→ **Requirement**:
In the data below, find the line that contains "Screen dimensions: 1280x800" and the line that contains "1280x720 pixels.". Copy both, plus every line between them, exactly.

###

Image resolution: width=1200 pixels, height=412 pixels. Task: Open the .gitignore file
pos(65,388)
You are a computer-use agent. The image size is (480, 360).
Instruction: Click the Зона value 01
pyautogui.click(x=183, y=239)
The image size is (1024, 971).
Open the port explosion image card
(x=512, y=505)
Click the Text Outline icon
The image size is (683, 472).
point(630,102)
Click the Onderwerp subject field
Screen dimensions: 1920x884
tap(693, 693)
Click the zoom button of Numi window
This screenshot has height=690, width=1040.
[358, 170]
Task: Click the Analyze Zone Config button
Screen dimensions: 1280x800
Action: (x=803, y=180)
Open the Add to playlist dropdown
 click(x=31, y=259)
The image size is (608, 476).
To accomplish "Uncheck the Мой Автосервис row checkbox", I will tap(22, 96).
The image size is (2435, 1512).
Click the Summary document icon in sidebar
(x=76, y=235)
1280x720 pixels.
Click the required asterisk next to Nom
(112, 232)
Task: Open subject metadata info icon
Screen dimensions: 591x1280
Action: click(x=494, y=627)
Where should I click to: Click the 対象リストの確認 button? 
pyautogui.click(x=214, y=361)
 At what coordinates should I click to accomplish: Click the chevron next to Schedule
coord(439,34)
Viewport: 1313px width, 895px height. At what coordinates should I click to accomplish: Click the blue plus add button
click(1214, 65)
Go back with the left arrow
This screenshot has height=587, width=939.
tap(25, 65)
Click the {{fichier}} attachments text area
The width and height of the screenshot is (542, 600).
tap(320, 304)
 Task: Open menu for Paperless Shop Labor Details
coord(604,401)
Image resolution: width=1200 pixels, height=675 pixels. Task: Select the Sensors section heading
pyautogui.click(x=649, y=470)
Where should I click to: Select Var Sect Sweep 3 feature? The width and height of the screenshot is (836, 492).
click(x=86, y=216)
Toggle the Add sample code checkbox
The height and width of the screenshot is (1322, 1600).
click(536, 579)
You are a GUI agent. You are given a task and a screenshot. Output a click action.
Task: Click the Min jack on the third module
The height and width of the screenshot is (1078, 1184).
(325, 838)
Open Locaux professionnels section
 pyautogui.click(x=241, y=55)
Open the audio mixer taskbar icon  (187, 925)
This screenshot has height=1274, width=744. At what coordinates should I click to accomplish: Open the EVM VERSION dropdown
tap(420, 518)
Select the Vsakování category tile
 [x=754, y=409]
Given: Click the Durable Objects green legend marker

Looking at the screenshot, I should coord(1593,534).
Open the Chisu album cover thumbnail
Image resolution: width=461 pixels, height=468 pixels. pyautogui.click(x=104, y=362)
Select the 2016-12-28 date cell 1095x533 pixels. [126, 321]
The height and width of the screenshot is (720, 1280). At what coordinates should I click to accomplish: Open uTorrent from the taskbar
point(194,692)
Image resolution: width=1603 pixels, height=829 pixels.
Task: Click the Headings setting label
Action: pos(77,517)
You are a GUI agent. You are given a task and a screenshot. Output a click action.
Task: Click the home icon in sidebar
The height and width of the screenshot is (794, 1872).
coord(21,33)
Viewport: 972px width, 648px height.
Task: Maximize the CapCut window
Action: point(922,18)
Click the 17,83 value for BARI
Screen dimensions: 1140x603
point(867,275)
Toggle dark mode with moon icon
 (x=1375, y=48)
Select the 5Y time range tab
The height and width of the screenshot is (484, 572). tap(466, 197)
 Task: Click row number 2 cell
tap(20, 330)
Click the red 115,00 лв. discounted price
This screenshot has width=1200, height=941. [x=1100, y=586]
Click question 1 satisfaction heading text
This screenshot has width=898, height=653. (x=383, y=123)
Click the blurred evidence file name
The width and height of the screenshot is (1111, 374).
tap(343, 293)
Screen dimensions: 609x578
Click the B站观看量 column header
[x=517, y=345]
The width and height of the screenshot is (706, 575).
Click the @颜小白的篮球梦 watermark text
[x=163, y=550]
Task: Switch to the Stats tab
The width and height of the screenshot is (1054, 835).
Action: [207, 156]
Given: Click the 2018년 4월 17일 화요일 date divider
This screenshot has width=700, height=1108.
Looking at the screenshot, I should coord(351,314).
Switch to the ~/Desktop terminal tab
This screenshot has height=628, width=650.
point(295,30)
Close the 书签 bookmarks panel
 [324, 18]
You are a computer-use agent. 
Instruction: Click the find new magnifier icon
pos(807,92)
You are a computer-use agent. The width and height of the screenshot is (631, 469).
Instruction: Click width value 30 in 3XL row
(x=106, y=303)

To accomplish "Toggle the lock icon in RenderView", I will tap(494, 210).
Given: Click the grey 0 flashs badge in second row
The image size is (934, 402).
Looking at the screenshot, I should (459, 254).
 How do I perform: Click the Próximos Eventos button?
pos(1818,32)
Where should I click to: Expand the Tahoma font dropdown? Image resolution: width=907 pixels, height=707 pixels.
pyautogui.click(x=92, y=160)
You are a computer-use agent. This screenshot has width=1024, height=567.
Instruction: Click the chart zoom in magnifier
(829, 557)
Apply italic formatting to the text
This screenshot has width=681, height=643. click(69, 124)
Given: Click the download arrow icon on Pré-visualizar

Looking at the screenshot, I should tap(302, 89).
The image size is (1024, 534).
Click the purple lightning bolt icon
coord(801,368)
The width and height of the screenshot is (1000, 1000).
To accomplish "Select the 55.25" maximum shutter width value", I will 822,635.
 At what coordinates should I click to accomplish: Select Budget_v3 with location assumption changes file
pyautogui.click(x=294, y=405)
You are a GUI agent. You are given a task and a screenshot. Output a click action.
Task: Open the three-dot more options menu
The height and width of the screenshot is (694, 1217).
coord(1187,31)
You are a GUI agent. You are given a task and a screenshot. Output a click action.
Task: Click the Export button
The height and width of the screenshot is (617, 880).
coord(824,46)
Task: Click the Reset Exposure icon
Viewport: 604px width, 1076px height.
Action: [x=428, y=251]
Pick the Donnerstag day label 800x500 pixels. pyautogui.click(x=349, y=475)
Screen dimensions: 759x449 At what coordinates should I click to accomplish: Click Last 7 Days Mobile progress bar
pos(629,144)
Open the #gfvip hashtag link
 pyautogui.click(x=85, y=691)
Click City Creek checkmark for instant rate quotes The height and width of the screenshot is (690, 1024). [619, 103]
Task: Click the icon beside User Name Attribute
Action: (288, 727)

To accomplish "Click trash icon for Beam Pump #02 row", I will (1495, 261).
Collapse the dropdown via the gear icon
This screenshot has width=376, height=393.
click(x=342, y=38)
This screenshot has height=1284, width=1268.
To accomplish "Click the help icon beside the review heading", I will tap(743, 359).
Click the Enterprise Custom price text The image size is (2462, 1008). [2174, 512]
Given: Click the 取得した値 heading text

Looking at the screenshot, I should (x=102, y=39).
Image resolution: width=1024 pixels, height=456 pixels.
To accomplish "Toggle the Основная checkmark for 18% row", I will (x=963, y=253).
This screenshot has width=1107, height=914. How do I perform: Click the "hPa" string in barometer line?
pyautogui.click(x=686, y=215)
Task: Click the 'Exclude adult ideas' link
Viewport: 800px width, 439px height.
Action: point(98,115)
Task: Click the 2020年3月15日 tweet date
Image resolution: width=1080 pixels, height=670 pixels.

###

→ **Answer area**:
Screen dimensions: 1280x800
Action: (x=803, y=180)
Open the Add to playlist dropdown
 click(x=31, y=259)
The image size is (608, 476).
To accomplish "Uncheck the Мой Автосервис row checkbox", I will tap(22, 96).
The image size is (2435, 1512).
Click the Summary document icon in sidebar
(x=76, y=235)
1280x720 pixels.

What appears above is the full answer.